16BONUS NOTES & HINTS 3
For steps 10 & 14: Add more water to sauce during cooking time if gravy starts to get too thick or starts sticking to pan. Some roasts release more water than others, so it might not be necessary to add more water. When done, the very top of the roast should have a thin layer that's a little crunchy and deep brown. If the roast itself starts getting too dry during cooking, turn roast over and/or add a little more water.

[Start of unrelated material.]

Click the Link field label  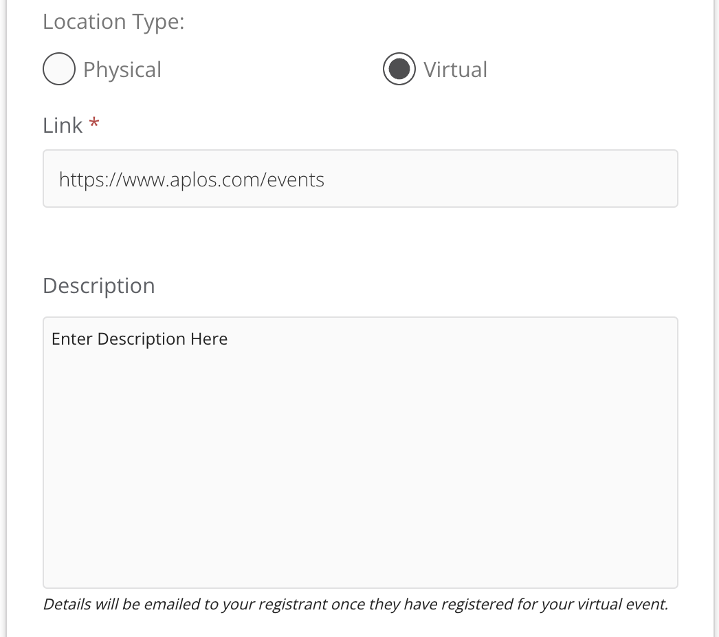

For Step 12: It's preferable, but not imperative, to leave some of the veggies (except the celery) poking out from the top of the liquid so they can brown slightly, but you want them at least touching the liquid so they pick up that good flavor. You can also double-layer the veggies if necessary to get them all in the pan and have them not be all the way under the liquid.
17BONUS NOTES & HINTS 4
a) If your pan is a very large or a LOT larger than your roast, you might want to make a double batch of the sauce. b) If the gravy is too thin after the cooking is done, pour or spoon sauce into a saucepan. Mix a little flour with cold water and stir into sauce. Simmer, stirring, about five minutes until gravy is thickened to your liking, adding more water or flour/water if necessary. I find that the gravy is usually fine the way it is, without having to thicken it. If it's too watery, you might want to check and see if it needs salt. c) I have also made this a with sirloin of pork roast, and it tastes pretty much the same. You may have to butterfly it so that it is better covered by the sauce. d) If your family prefers it, you can add a little thyme and/or rosemary and/or garlic to the sauce before cooking, I prefer it without. e) The roast will cook down considerably, and I like leftovers anyway, so I use 3/4-1 lb per person. f) Remember - If your roast or pan is very large or you plan on leftovers, you can double the gravy and add more veggies. I've even used the large can of condensed soup before.